Secretary General Kofi Annan had told the world a week before that, "If the United States and others were to go outside the Security Council and take unilateral action, they would not be in conformity with the charter"
On Sunday, the Security Council was told that the United States would attack Iraq within a matter of days. Yet the United Nations didn't act. Realizing it didn't have the votes to pass a resolution in favor of war, the United States decided to withdraw the resolution. But a few days before Chile had come up with a compromise resolution that would have given Iraq up to 45 days to comply with all the UN's demands. France had come up with its own similar compromise proposal that contained a check list of five steps that Iraq would have to take over the next 4-6 weeks to avoid a war.

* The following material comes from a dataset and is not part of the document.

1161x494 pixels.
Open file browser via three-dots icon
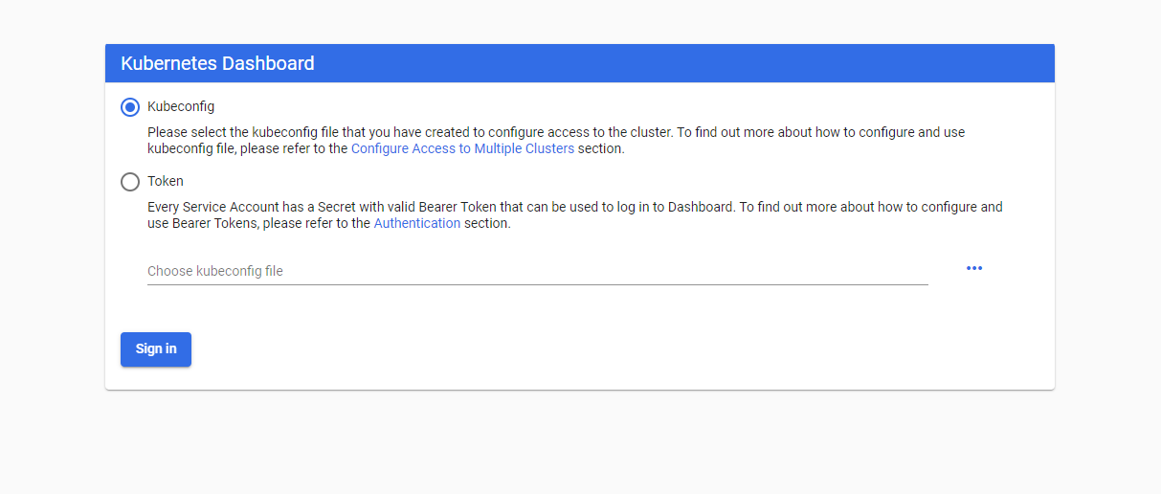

It appears likely that the Security Council had the 9 votes necessary to enact these resolutions. But when push came to shove, France and Germany and Russia and China and the others on the Security Council who had insisted they were opposed to war decided not to put it to a vote. That allows the United States at least the fig leaf of relying on earlier United Nations resolutions (678 and 687) to invade Iraq.
A vote against war by the Security Council would have formally declared the United States a rogue nation if it attacked Iraq. Kofi Annan could have followed up the vote by refusing to withdraw the inspectors from Iraq because the Security Council had set a rigorous timetable for compliance and the inspectors needed to stay on the job.
Taking such action would have indeed made this, in George Bush's words, "a defining moment for the United Nations."
Would the United States still have gone to war? We'll never know. The United States could have vetoed such a resolution but that itself would have underlined its status as a rogue nation hell bent on war. We could have attacked Iraq even with the inspectors still there but the pictures on television would have enraged the world.
The Security Council did, to its credit, stand up to the United States. But refusing to give permission to invade a sovereign nation is not the same as denying permission to invade a sovereign nation. With war about to start, the Security Council shirked its responsibility and stood on the sidelines.